Storm and Zeno said they got the idea after seeing the film "Alive" about how members of a rugby team ate human flesh to survive after their plane crashed in a remote spot.
"Since then I have always wondered what human flesh would taste like," Zeno told Reuters.
Both Zeno and Storm said they would not do it again because it would involve more surgery.
Cannibalism is legal in the Netherlands.
"Only when it involves maltreatment or when it violates common decency is cannibalism illegal," Gerard Spong, a Dutch lawyer who specialises in criminal law, told Reuters.

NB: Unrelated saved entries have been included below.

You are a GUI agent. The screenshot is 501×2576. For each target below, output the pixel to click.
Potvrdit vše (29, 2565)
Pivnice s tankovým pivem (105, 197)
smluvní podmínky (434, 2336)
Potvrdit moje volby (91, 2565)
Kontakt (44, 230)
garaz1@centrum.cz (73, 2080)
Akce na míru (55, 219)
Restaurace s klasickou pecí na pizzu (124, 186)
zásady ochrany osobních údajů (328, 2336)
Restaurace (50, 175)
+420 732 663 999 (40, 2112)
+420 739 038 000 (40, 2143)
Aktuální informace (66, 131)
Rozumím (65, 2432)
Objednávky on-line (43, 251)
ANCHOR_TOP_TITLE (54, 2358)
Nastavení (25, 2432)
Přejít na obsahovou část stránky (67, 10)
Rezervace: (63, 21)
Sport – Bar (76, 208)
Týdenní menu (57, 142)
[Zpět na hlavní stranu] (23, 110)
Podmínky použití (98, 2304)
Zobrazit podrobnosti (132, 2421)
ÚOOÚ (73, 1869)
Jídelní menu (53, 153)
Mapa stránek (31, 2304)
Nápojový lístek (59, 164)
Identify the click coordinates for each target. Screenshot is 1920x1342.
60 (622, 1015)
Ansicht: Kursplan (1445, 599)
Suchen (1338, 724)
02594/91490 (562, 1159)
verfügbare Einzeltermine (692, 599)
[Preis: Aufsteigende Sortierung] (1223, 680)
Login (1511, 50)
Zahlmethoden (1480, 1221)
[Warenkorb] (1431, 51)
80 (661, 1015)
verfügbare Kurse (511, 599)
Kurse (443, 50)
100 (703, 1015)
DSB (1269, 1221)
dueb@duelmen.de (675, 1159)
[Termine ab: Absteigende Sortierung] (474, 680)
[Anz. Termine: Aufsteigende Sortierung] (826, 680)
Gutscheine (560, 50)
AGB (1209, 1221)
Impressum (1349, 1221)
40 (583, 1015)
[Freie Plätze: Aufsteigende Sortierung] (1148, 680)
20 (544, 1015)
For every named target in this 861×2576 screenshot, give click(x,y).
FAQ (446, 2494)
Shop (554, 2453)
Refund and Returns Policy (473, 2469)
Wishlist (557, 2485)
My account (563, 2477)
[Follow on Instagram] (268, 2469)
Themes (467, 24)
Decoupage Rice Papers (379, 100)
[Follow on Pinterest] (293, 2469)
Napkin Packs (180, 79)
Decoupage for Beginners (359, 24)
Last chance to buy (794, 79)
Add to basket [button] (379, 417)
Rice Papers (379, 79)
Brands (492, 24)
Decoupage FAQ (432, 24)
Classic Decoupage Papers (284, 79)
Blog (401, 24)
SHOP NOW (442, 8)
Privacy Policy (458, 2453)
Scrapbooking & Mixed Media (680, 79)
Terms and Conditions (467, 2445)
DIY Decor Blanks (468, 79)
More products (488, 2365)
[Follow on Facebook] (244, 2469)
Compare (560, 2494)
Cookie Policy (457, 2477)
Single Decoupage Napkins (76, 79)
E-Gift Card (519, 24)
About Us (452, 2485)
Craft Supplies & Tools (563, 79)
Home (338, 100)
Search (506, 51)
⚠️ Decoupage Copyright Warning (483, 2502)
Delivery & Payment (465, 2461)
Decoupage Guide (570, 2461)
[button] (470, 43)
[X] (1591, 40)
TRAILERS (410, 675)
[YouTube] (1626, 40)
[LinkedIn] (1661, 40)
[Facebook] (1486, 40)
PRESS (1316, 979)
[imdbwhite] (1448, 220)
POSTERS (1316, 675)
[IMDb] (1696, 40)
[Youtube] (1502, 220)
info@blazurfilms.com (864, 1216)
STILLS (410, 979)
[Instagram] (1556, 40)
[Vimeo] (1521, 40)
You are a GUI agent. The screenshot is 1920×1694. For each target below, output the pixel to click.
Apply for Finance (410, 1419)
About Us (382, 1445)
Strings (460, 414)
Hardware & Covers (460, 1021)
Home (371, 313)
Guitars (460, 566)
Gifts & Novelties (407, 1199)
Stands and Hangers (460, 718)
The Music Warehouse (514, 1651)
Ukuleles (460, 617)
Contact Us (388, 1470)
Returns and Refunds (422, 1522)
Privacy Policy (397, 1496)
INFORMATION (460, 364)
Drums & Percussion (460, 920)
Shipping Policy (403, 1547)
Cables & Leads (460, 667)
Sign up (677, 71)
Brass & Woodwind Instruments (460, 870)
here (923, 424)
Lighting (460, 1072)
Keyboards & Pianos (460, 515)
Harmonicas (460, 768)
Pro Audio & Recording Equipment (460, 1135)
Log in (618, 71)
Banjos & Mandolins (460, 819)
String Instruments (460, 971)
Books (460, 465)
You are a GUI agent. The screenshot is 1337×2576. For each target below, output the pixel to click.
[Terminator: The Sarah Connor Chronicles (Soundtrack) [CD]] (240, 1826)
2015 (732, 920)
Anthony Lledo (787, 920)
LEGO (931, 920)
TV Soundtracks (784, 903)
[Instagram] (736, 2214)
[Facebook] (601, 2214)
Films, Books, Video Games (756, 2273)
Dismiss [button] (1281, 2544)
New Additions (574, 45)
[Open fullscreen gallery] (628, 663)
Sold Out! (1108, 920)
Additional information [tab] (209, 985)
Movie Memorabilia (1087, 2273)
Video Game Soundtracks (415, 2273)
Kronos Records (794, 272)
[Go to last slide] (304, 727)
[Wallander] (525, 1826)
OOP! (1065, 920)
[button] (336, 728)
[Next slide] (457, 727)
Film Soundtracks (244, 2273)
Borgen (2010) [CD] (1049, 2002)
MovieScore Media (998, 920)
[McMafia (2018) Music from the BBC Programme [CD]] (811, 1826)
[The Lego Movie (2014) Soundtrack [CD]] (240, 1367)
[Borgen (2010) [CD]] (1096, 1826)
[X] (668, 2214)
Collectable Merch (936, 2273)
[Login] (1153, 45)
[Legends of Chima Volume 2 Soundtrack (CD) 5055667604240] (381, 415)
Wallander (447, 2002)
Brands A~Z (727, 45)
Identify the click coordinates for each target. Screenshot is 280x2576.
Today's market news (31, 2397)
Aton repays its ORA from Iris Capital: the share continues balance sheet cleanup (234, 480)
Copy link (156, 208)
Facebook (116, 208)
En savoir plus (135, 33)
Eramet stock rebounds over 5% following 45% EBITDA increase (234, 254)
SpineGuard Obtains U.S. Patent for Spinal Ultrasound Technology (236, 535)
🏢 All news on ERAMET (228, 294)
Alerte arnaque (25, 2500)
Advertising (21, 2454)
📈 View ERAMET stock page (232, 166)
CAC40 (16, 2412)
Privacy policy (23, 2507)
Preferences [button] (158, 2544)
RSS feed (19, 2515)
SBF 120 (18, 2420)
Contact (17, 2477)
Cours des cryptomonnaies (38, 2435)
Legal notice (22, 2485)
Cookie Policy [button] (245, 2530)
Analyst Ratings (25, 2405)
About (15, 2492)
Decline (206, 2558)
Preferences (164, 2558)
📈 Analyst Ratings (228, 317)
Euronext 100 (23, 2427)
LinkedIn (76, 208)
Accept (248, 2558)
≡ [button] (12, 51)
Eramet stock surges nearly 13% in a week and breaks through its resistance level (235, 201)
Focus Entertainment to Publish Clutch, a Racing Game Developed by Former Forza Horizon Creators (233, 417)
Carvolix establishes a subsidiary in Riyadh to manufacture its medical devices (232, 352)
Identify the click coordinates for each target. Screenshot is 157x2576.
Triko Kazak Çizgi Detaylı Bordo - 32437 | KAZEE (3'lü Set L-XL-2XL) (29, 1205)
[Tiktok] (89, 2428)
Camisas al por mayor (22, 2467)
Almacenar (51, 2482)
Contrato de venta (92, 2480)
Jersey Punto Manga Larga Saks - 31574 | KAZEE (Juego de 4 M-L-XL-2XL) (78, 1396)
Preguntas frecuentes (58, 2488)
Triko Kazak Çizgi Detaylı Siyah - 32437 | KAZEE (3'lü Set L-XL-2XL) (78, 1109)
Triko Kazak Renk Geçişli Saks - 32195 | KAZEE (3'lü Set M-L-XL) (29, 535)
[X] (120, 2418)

Some media, citing BNN, reported that the stunt, shown on science program "Guinea Pigs," was a hoax.
But BNN press officer Thijs Verheij told Reuters that BNN had never said it was a hoax and that the flesh-tasting really took place. Zeno showed Reuters a scar on his belly where his flesh was removed.
The Netherlands has become a breeding ground for new TV formats, and brought the reality show "Big Brother" to the world in 1999.
In 2007, BNN aired a "donor show" where an allegedly terminally ill woman would donate her kidney to one of three candidates with a kidney problem.
At the end of that show, the presenter announced that the woman was an actress and that the show was a hoax, and that the intention had been to shock people into the realisation that the country lacked enough donors.